[ABOUT THIS EXERCISE]: From the records that follow, return exactly the lines beginning at the one that contains "Where should I" and ending at the one that contains "Instruction: Expand the 车外行人安全指数 yellow arrow", pictures left out.

*** INPUT MATERIAL ***

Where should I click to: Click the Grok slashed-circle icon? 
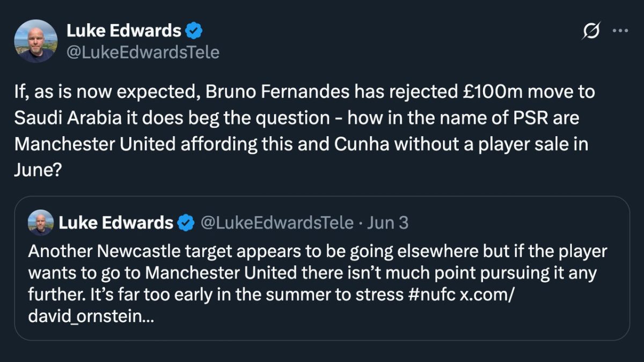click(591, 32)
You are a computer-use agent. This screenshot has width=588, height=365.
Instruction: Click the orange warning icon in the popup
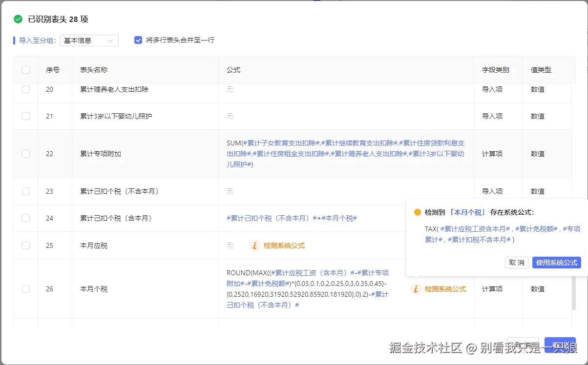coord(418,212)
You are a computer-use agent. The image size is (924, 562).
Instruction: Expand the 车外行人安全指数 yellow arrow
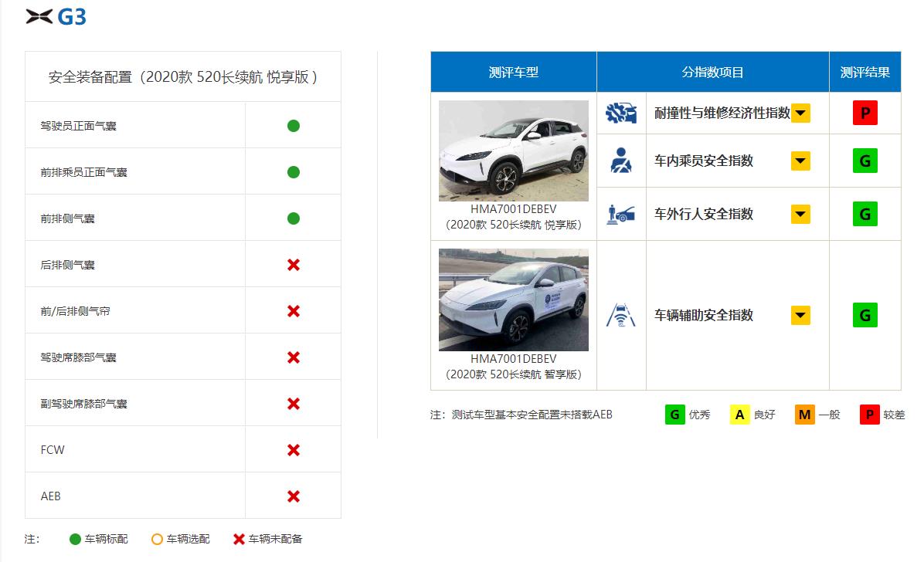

*** End of INPUT MATERIAL ***
*** INPUT MATERIAL ***

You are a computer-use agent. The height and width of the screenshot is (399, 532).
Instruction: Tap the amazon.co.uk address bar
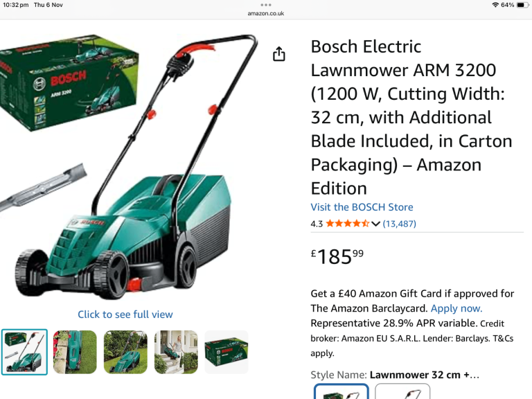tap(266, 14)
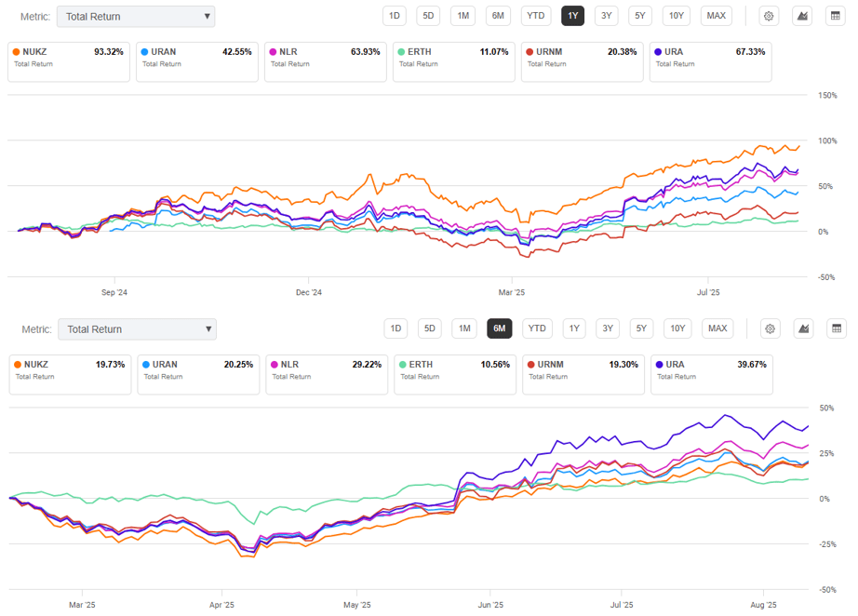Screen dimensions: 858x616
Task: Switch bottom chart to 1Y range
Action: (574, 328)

*** End of INPUT MATERIAL ***
*** INPUT MATERIAL ***

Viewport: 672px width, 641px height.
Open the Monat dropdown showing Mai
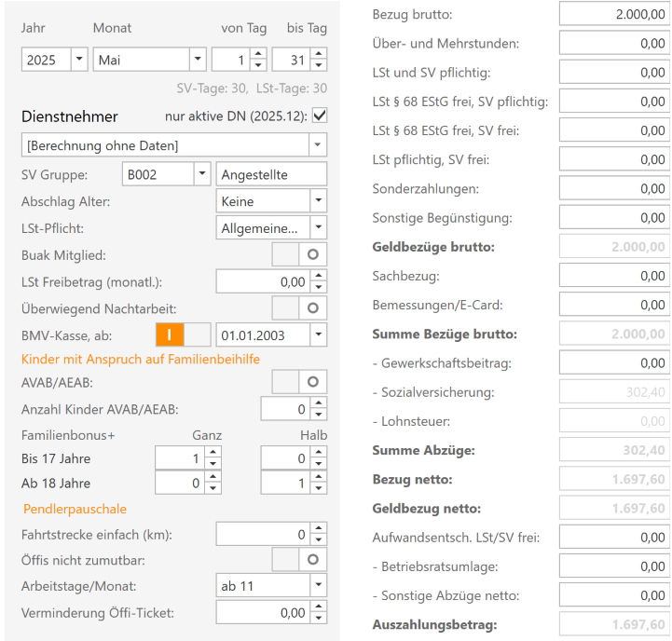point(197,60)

*** End of INPUT MATERIAL ***

[ANSWER SPACE]:
Where should I click to: Click the Grok slashed-circle icon? 
click(591, 32)
You are a computer-use agent. This screenshot has width=588, height=365.
Instruction: Click the orange warning icon in the popup
coord(418,212)
You are a computer-use agent. The image size is (924, 562).
Instruction: Expand the 车外行人安全指数 yellow arrow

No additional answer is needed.